When you tries to compile the above program compiler throws the below error

SubClass.java:5: error: non-static variable super cannot be referenced from a static context
System.out.println(super.s);
^
1 error

2. What is wrong with the below code ?
class SuperClass{
 static String s = "Super Class";

 SuperClass(String s){
 }
}

class SubClass extends SuperClass{
 static String s = "Sub Class";

 SubClass(){
 }

 public static void main(String args[]){
  SubClass s1 = new SubClass();
 }
}

If a constructor does not explicitly invoke a super class constructor, the Java compiler automatically inserts a call to the no-argument constructor of the super class. If the super class does not have a no-argument constructor, compiler provides one default constructor only if the super class doesn't have no constructors like parametrized, Otherwise you will get a compile-time error.

When you tries to run the above program, compiler throws the below error.
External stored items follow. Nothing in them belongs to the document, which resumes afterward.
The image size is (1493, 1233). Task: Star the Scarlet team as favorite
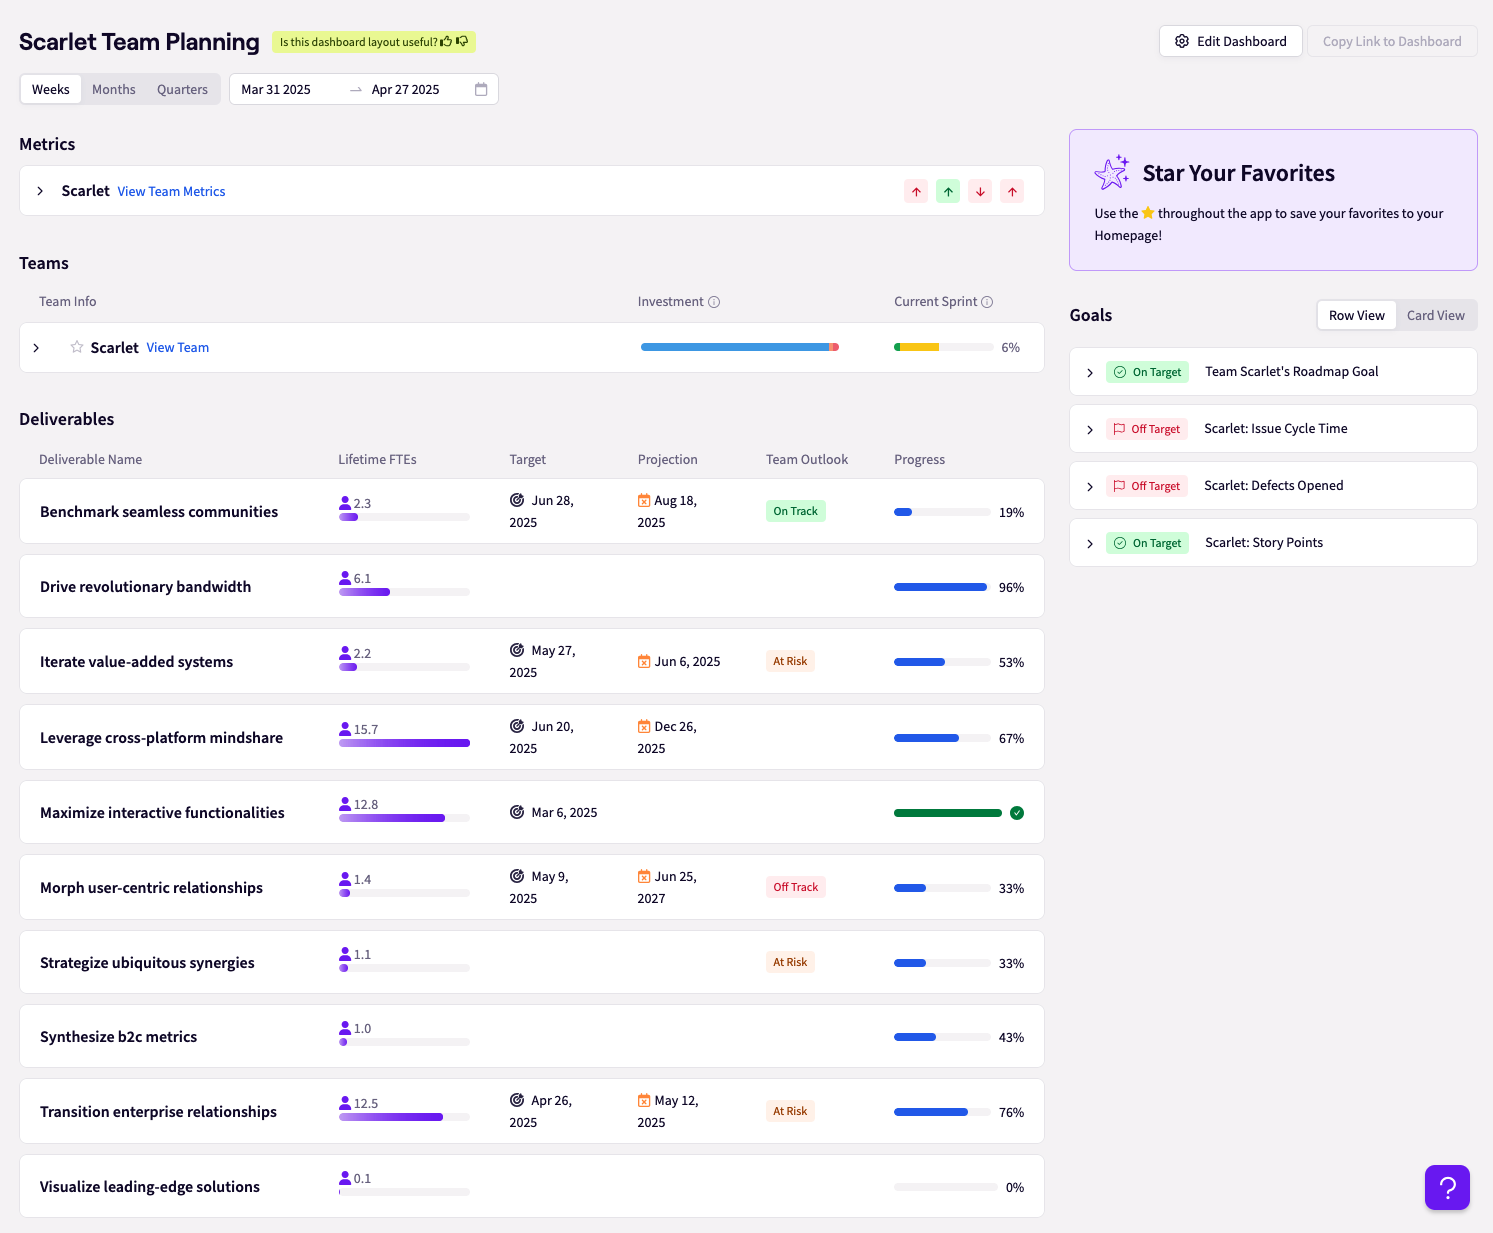click(x=77, y=347)
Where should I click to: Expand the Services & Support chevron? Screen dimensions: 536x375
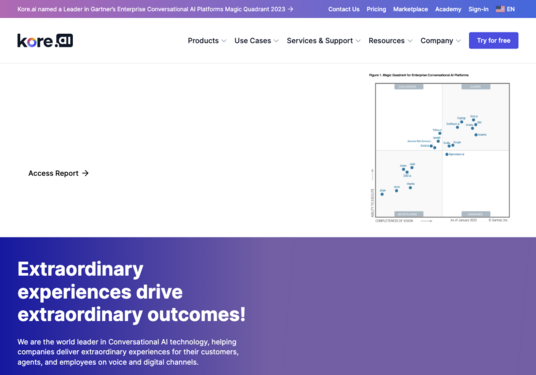coord(358,41)
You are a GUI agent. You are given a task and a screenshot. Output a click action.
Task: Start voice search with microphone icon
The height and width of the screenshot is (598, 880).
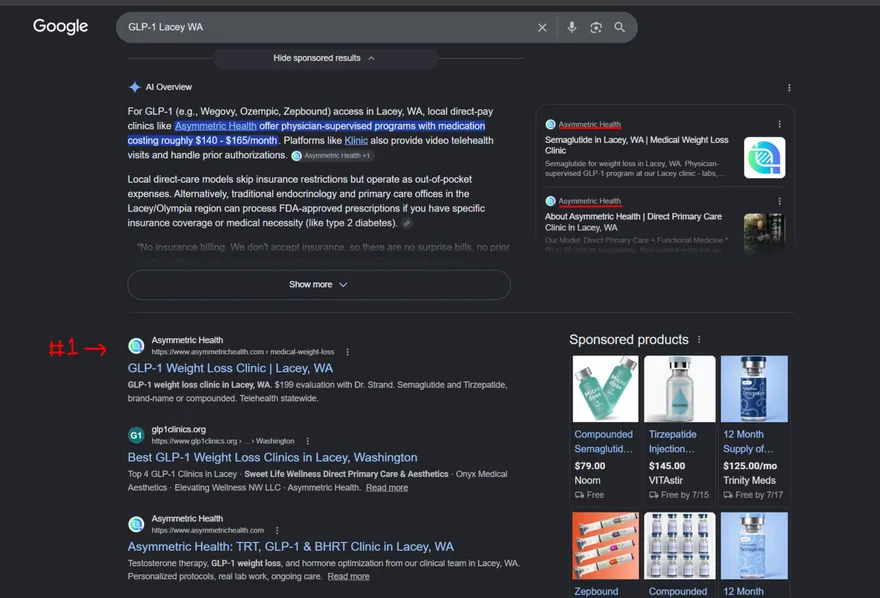571,27
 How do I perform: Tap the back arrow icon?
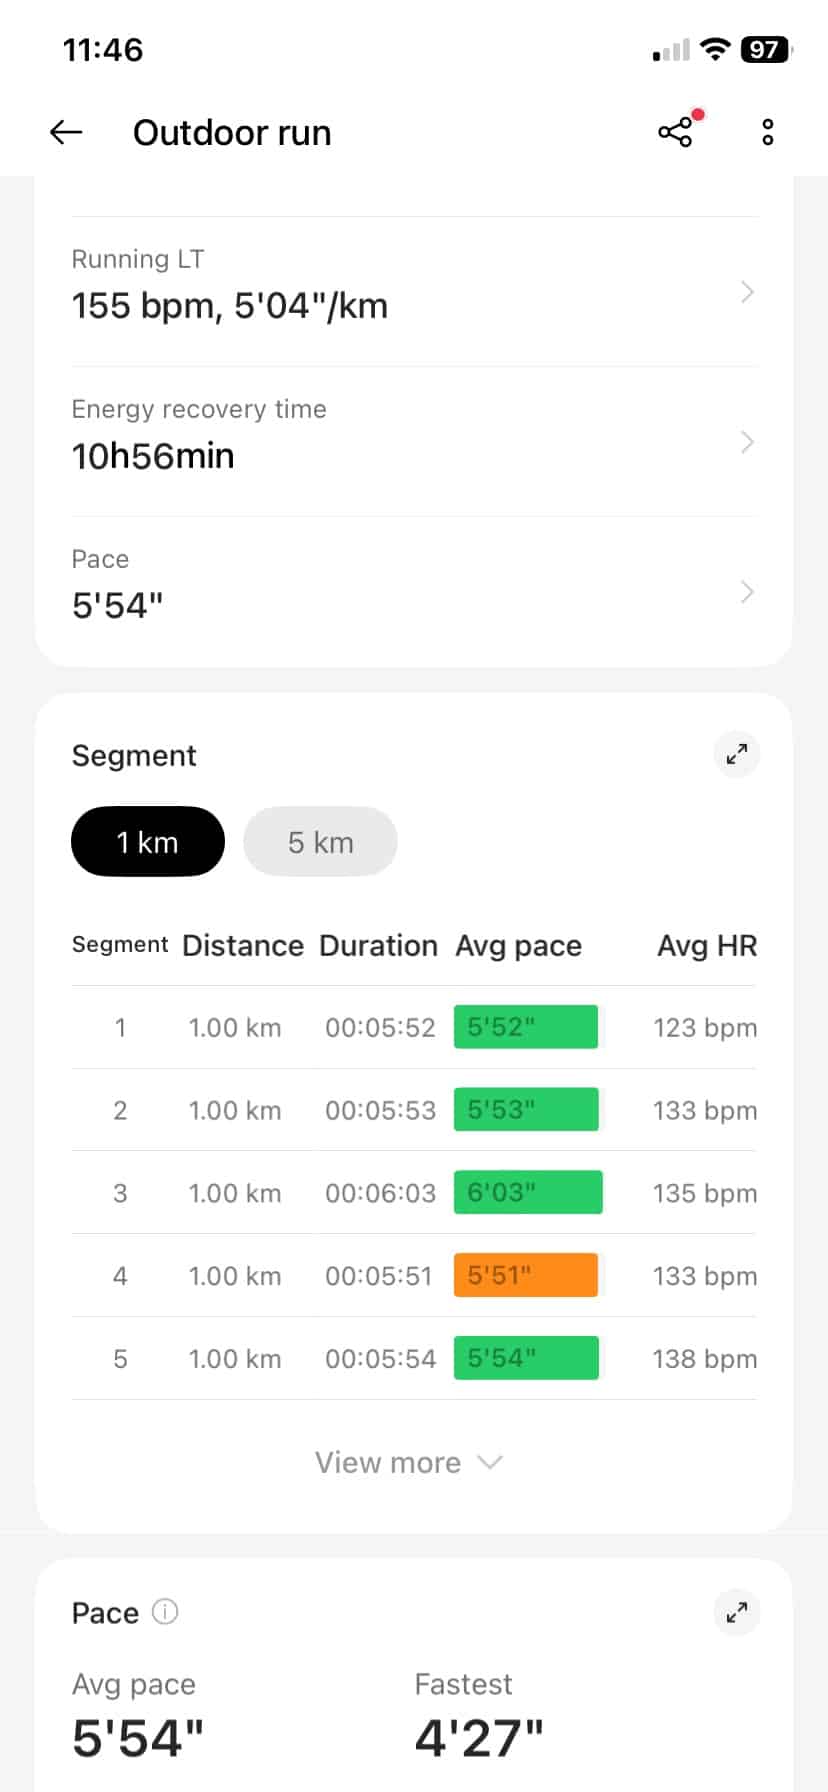click(x=66, y=132)
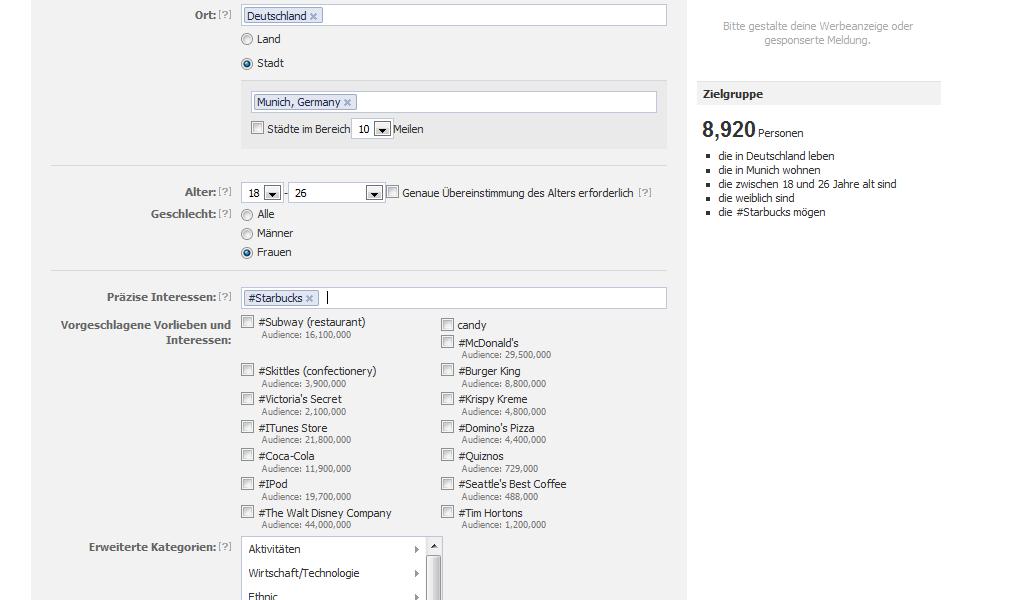Check Genaue Übereinstimmung des Alters
The width and height of the screenshot is (1014, 600).
point(393,192)
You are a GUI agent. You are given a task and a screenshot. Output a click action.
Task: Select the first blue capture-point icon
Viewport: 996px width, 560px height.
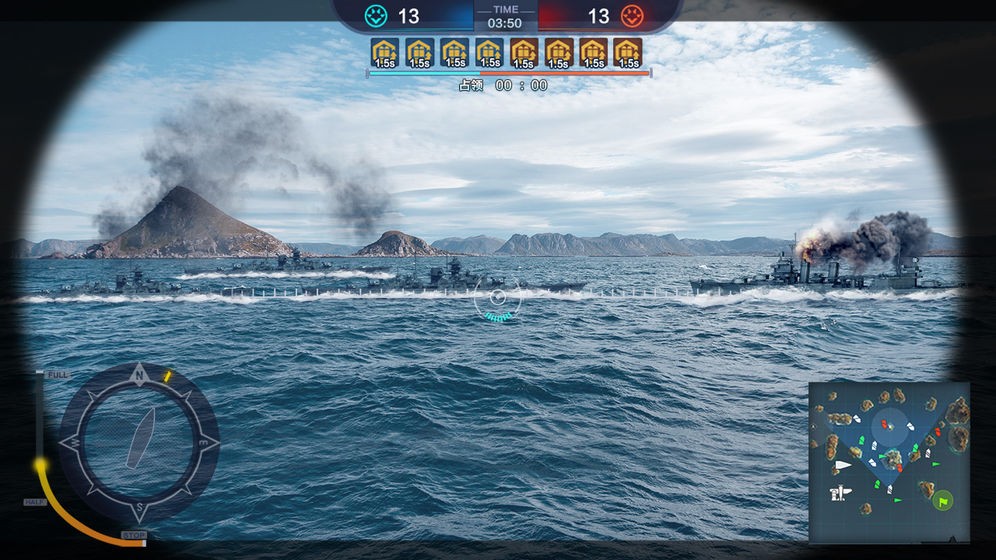(x=385, y=53)
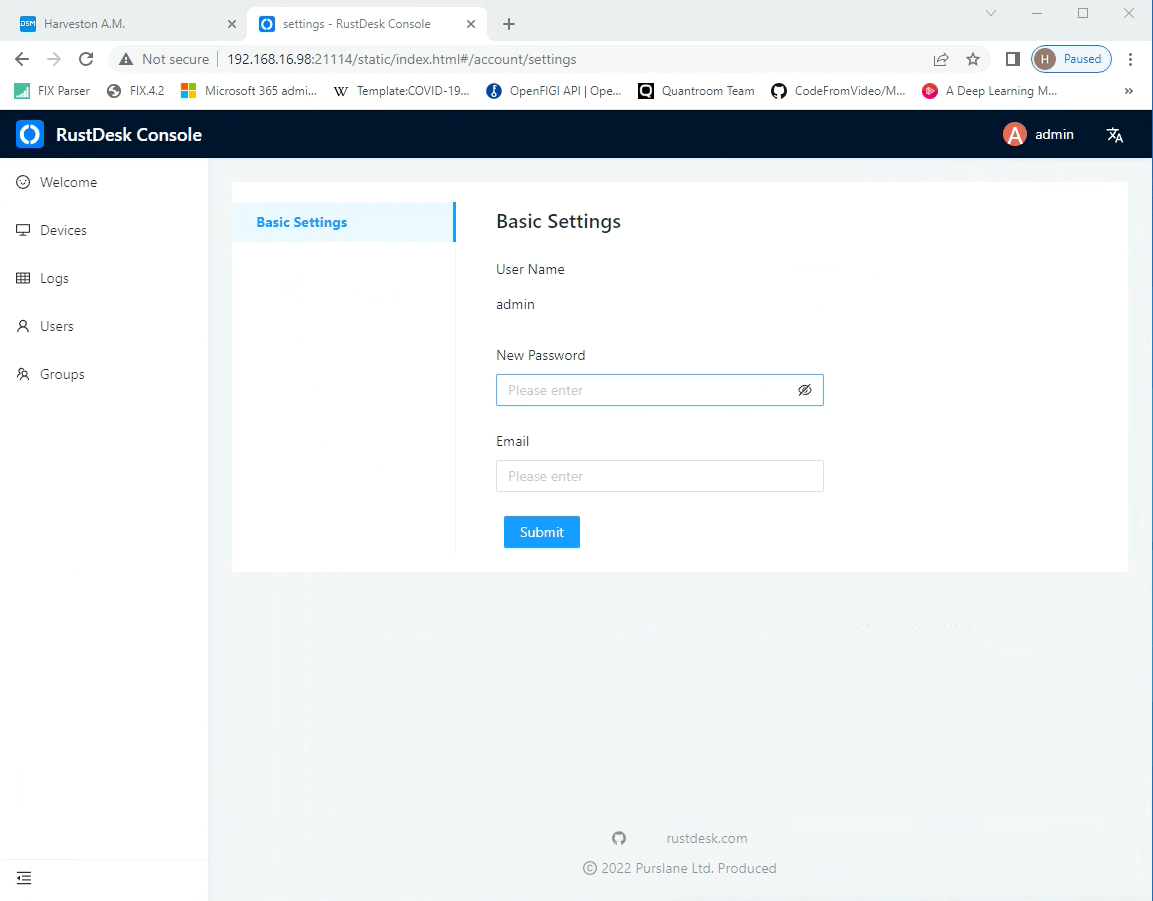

SubClass.java:4: error: constructor SuperClass in class SuperClass cannot be applied to given types;

SubClass(){
^
required: String
found: no arguments
reason: actual and formal argument lists differ in length
1 error

To make program, run you have 2 options.

Option 1
Provide a default constructor for super class
class SuperClass{
 static String s = "Super Class";

 SuperClass(String s){

 }

 SuperClass(){

 }
} 
  
Option 2
Explicitly call the super class parameterized constructor.
class SubClass extends SuperClass{
 static String s = "Sub Class";

 SubClass(){
  super(s);
 }

 public static void main(String args[]){
  SubClass s1 = new SubClass();
 }
} 

3. Call to super must be first statement in constructor
  

4.Calling super class constructors in any methods other than constructors, cause compiler error.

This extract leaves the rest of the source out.